- ACTIVITY -
Show all lines of the entries in which the word "resolution" is found.

★ ★ ★ ★ ★ ★ ★

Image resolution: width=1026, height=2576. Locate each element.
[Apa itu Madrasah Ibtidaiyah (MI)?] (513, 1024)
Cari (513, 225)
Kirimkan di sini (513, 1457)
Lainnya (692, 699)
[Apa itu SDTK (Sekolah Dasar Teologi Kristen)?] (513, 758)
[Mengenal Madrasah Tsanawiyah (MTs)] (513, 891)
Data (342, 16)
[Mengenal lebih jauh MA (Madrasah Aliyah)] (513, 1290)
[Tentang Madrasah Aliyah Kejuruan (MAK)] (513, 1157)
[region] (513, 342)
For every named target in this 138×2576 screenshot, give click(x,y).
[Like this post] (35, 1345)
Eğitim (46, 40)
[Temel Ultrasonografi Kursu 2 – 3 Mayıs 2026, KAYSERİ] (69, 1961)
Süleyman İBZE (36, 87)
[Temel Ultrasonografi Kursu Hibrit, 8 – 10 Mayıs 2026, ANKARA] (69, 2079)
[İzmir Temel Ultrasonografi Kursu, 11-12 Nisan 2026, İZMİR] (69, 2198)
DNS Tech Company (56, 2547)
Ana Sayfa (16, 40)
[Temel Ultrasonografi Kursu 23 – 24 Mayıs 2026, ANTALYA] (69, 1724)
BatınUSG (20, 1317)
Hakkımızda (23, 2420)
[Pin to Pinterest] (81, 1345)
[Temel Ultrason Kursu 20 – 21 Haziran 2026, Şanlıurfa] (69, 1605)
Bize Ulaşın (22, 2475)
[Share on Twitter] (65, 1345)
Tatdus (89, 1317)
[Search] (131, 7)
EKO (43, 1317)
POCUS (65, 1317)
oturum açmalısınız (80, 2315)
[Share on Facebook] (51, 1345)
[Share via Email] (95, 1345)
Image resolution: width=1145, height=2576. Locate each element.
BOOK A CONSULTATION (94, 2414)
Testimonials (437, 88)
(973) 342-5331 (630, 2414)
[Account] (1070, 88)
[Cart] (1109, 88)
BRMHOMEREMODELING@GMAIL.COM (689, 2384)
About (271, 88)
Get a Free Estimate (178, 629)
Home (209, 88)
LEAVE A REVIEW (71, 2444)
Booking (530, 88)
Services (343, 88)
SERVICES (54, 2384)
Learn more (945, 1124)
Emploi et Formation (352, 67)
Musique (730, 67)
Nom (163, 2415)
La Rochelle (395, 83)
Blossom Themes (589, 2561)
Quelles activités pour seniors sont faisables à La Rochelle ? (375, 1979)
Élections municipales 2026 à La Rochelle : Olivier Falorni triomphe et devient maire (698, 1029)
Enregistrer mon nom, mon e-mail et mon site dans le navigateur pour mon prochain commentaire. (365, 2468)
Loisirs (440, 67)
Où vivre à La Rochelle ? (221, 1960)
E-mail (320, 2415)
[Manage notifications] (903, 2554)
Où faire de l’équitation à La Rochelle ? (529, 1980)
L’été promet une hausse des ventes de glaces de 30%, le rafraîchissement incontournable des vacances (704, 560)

★ ★ ★ ★ ★ ★ ★

- REPLY TO THE TASK -
Image resolution: width=1026, height=2576. Locate each element.
Image resolution: width=1145, height=2576. Locate each element.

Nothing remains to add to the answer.